**BRIEF:** Set down the full data below exactly as given, please.

**Items from a dataset:**
....................

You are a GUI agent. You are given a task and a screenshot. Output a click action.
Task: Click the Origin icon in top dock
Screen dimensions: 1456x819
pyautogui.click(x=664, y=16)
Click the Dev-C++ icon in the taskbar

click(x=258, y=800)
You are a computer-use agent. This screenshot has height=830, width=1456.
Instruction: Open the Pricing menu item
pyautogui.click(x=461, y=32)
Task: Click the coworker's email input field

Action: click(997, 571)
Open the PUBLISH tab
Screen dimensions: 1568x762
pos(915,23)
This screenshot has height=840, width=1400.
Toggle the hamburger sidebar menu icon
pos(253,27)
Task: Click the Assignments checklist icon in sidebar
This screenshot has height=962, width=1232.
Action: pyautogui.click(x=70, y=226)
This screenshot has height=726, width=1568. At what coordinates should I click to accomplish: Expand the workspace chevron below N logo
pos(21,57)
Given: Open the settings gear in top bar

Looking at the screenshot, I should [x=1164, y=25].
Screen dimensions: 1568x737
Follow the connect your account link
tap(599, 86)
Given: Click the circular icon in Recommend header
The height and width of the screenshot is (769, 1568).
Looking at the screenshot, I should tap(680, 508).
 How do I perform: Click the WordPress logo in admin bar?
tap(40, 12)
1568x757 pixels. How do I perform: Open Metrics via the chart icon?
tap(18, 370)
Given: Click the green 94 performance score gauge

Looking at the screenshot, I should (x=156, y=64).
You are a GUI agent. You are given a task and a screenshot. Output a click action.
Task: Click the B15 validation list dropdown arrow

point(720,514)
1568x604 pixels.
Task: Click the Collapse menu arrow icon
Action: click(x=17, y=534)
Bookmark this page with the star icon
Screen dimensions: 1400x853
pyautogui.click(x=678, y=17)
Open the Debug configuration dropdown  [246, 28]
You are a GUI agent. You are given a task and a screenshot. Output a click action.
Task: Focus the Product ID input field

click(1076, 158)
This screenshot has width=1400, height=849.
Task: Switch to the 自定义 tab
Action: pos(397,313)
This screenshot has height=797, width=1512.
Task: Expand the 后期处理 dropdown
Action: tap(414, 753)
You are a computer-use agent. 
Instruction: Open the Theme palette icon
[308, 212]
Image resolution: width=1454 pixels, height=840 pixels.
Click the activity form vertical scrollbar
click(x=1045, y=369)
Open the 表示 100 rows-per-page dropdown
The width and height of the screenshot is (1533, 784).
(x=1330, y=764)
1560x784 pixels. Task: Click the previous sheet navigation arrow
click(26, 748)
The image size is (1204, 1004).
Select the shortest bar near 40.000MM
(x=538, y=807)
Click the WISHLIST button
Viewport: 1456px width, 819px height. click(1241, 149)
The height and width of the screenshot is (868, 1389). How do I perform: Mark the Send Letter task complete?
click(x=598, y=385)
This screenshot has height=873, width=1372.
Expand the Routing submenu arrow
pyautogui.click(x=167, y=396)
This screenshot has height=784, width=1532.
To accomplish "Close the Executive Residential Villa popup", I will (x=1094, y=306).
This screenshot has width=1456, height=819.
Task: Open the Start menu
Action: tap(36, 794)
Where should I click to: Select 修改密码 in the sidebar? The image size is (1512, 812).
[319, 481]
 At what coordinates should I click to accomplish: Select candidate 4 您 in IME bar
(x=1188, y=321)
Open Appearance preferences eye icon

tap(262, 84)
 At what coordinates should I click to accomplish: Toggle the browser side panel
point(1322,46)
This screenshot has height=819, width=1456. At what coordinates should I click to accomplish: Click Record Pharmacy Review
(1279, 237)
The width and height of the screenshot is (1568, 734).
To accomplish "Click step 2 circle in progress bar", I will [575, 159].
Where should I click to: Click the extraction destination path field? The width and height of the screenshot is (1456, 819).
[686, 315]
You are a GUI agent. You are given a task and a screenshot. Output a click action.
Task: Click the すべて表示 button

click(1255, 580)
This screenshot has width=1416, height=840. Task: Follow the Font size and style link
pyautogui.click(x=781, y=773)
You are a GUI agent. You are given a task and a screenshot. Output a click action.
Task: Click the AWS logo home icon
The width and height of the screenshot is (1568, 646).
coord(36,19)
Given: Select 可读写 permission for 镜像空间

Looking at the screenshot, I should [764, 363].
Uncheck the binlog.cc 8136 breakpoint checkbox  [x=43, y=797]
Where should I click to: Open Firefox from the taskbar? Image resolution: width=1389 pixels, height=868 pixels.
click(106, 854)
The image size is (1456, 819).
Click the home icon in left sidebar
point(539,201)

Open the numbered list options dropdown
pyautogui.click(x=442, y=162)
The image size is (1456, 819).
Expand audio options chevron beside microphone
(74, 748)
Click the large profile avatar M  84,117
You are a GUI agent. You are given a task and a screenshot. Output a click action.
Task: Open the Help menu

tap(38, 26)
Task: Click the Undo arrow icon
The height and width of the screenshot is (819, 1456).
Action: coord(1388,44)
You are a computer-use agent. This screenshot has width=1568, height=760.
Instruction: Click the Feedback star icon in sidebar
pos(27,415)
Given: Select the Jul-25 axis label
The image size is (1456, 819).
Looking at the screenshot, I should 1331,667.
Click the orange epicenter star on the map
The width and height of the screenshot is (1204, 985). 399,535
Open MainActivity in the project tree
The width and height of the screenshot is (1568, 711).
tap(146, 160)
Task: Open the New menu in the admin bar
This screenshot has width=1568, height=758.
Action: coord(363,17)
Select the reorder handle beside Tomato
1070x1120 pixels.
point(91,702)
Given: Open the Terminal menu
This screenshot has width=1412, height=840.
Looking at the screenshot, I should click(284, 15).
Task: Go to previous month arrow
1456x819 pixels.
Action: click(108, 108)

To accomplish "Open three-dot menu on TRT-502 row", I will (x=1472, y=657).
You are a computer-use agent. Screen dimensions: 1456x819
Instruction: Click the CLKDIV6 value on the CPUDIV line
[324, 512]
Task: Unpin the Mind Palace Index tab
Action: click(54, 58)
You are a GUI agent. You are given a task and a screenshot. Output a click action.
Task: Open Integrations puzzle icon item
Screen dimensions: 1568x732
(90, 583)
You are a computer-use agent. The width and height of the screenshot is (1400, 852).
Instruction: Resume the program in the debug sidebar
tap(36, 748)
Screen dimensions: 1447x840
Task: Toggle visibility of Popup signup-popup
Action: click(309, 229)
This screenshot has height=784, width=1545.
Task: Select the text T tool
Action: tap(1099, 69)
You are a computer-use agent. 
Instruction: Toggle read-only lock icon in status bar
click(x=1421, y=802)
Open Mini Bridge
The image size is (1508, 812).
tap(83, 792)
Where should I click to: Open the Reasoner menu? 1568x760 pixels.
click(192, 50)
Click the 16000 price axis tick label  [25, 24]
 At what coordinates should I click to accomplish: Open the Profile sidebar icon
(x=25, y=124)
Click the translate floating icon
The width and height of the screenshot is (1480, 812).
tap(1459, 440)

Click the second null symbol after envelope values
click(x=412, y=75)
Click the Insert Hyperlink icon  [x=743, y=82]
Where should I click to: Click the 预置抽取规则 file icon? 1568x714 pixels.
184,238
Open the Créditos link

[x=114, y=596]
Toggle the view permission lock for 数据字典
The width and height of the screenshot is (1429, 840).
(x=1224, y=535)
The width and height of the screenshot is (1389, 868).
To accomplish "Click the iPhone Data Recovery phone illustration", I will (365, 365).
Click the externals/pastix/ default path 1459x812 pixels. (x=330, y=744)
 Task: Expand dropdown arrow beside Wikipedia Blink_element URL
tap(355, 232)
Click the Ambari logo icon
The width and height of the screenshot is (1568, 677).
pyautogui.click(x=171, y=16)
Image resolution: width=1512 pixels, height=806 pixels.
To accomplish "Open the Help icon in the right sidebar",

....................

**WRITTEN ANSWER:**
You are a GUI agent. You are given a task and a screenshot. Output a click action.
Task: Click the Origin icon in top dock
Screen dimensions: 1456x819
pyautogui.click(x=664, y=16)
Click the Dev-C++ icon in the taskbar

click(x=258, y=800)
You are a computer-use agent. This screenshot has height=830, width=1456.
Instruction: Open the Pricing menu item
pyautogui.click(x=461, y=32)
Task: Click the coworker's email input field

Action: click(997, 571)
Open the PUBLISH tab
Screen dimensions: 1568x762
pos(915,23)
This screenshot has height=840, width=1400.
Toggle the hamburger sidebar menu icon
pos(253,27)
Task: Click the Assignments checklist icon in sidebar
This screenshot has height=962, width=1232.
Action: pyautogui.click(x=70, y=226)
This screenshot has height=726, width=1568. At what coordinates should I click to accomplish: Expand the workspace chevron below N logo
pos(21,57)
Given: Open the settings gear in top bar

Looking at the screenshot, I should [x=1164, y=25].
Screen dimensions: 1568x737
Follow the connect your account link
tap(599, 86)
Given: Click the circular icon in Recommend header
The height and width of the screenshot is (769, 1568).
Looking at the screenshot, I should tap(680, 508).
 How do I perform: Click the WordPress logo in admin bar?
tap(40, 12)
1568x757 pixels. How do I perform: Open Metrics via the chart icon?
tap(18, 370)
Given: Click the green 94 performance score gauge

Looking at the screenshot, I should (x=156, y=64).
You are a GUI agent. You are given a task and a screenshot. Output a click action.
Task: Click the B15 validation list dropdown arrow

point(720,514)
1568x604 pixels.
Task: Click the Collapse menu arrow icon
Action: click(x=17, y=534)
Bookmark this page with the star icon
Screen dimensions: 1400x853
pyautogui.click(x=678, y=17)
Open the Debug configuration dropdown  [246, 28]
You are a GUI agent. You are given a task and a screenshot. Output a click action.
Task: Focus the Product ID input field

click(1076, 158)
This screenshot has width=1400, height=849.
Task: Switch to the 自定义 tab
Action: pos(397,313)
This screenshot has height=797, width=1512.
Task: Expand the 后期处理 dropdown
Action: tap(414, 753)
You are a computer-use agent. 
Instruction: Open the Theme palette icon
[308, 212]
Image resolution: width=1454 pixels, height=840 pixels.
Click the activity form vertical scrollbar
click(x=1045, y=369)
Open the 表示 100 rows-per-page dropdown
The width and height of the screenshot is (1533, 784).
(x=1330, y=764)
1560x784 pixels. Task: Click the previous sheet navigation arrow
click(26, 748)
The image size is (1204, 1004).
Select the shortest bar near 40.000MM
(x=538, y=807)
Click the WISHLIST button
Viewport: 1456px width, 819px height. click(1241, 149)
The height and width of the screenshot is (868, 1389). How do I perform: Mark the Send Letter task complete?
click(x=598, y=385)
This screenshot has height=873, width=1372.
Expand the Routing submenu arrow
pyautogui.click(x=167, y=396)
This screenshot has height=784, width=1532.
To accomplish "Close the Executive Residential Villa popup", I will (x=1094, y=306).
This screenshot has width=1456, height=819.
Task: Open the Start menu
Action: tap(36, 794)
Where should I click to: Select 修改密码 in the sidebar? The image size is (1512, 812).
[319, 481]
 At what coordinates should I click to accomplish: Select candidate 4 您 in IME bar
(x=1188, y=321)
Open Appearance preferences eye icon

tap(262, 84)
 At what coordinates should I click to accomplish: Toggle the browser side panel
point(1322,46)
This screenshot has height=819, width=1456. At what coordinates should I click to accomplish: Click Record Pharmacy Review
(1279, 237)
The width and height of the screenshot is (1568, 734).
To accomplish "Click step 2 circle in progress bar", I will [575, 159].
Where should I click to: Click the extraction destination path field? The width and height of the screenshot is (1456, 819).
[686, 315]
You are a GUI agent. You are given a task and a screenshot. Output a click action.
Task: Click the すべて表示 button

click(1255, 580)
This screenshot has width=1416, height=840. Task: Follow the Font size and style link
pyautogui.click(x=781, y=773)
You are a GUI agent. You are given a task and a screenshot. Output a click action.
Task: Click the AWS logo home icon
The width and height of the screenshot is (1568, 646).
coord(36,19)
Given: Select 可读写 permission for 镜像空间

Looking at the screenshot, I should [764, 363].
Uncheck the binlog.cc 8136 breakpoint checkbox  [x=43, y=797]
Where should I click to: Open Firefox from the taskbar? Image resolution: width=1389 pixels, height=868 pixels.
click(106, 854)
The image size is (1456, 819).
Click the home icon in left sidebar
point(539,201)

Open the numbered list options dropdown
pyautogui.click(x=442, y=162)
The image size is (1456, 819).
Expand audio options chevron beside microphone
(74, 748)
Click the large profile avatar M  84,117
You are a GUI agent. You are given a task and a screenshot. Output a click action.
Task: Open the Help menu

tap(38, 26)
Task: Click the Undo arrow icon
The height and width of the screenshot is (819, 1456).
Action: coord(1388,44)
You are a computer-use agent. This screenshot has width=1568, height=760.
Instruction: Click the Feedback star icon in sidebar
pos(27,415)
Given: Select the Jul-25 axis label
The image size is (1456, 819).
Looking at the screenshot, I should 1331,667.
Click the orange epicenter star on the map
The width and height of the screenshot is (1204, 985). 399,535
Open MainActivity in the project tree
The width and height of the screenshot is (1568, 711).
tap(146, 160)
Task: Open the New menu in the admin bar
This screenshot has width=1568, height=758.
Action: coord(363,17)
Select the reorder handle beside Tomato
1070x1120 pixels.
point(91,702)
Given: Open the Terminal menu
This screenshot has width=1412, height=840.
Looking at the screenshot, I should click(284, 15).
Task: Go to previous month arrow
1456x819 pixels.
Action: click(108, 108)

To accomplish "Open three-dot menu on TRT-502 row", I will (x=1472, y=657).
You are a computer-use agent. Screen dimensions: 1456x819
Instruction: Click the CLKDIV6 value on the CPUDIV line
[324, 512]
Task: Unpin the Mind Palace Index tab
Action: click(54, 58)
You are a GUI agent. You are given a task and a screenshot. Output a click action.
Task: Open Integrations puzzle icon item
Screen dimensions: 1568x732
(90, 583)
You are a computer-use agent. The width and height of the screenshot is (1400, 852).
Instruction: Resume the program in the debug sidebar
tap(36, 748)
Screen dimensions: 1447x840
Task: Toggle visibility of Popup signup-popup
Action: click(309, 229)
This screenshot has height=784, width=1545.
Task: Select the text T tool
Action: tap(1099, 69)
You are a computer-use agent. 
Instruction: Toggle read-only lock icon in status bar
click(x=1421, y=802)
Open Mini Bridge
The image size is (1508, 812).
tap(83, 792)
Where should I click to: Open the Reasoner menu? 1568x760 pixels.
click(192, 50)
Click the 16000 price axis tick label  [25, 24]
 At what coordinates should I click to accomplish: Open the Profile sidebar icon
(x=25, y=124)
Click the translate floating icon
The width and height of the screenshot is (1480, 812).
tap(1459, 440)

Click the second null symbol after envelope values
click(x=412, y=75)
Click the Insert Hyperlink icon  [x=743, y=82]
Where should I click to: Click the 预置抽取规则 file icon? 1568x714 pixels.
184,238
Open the Créditos link

[x=114, y=596]
Toggle the view permission lock for 数据字典
The width and height of the screenshot is (1429, 840).
(x=1224, y=535)
The width and height of the screenshot is (1389, 868).
To accomplish "Click the iPhone Data Recovery phone illustration", I will (365, 365).
Click the externals/pastix/ default path 1459x812 pixels. (x=330, y=744)
 Task: Expand dropdown arrow beside Wikipedia Blink_element URL
tap(355, 232)
Click the Ambari logo icon
The width and height of the screenshot is (1568, 677).
pyautogui.click(x=171, y=16)
Image resolution: width=1512 pixels, height=806 pixels.
To accomplish "Open the Help icon in the right sidebar",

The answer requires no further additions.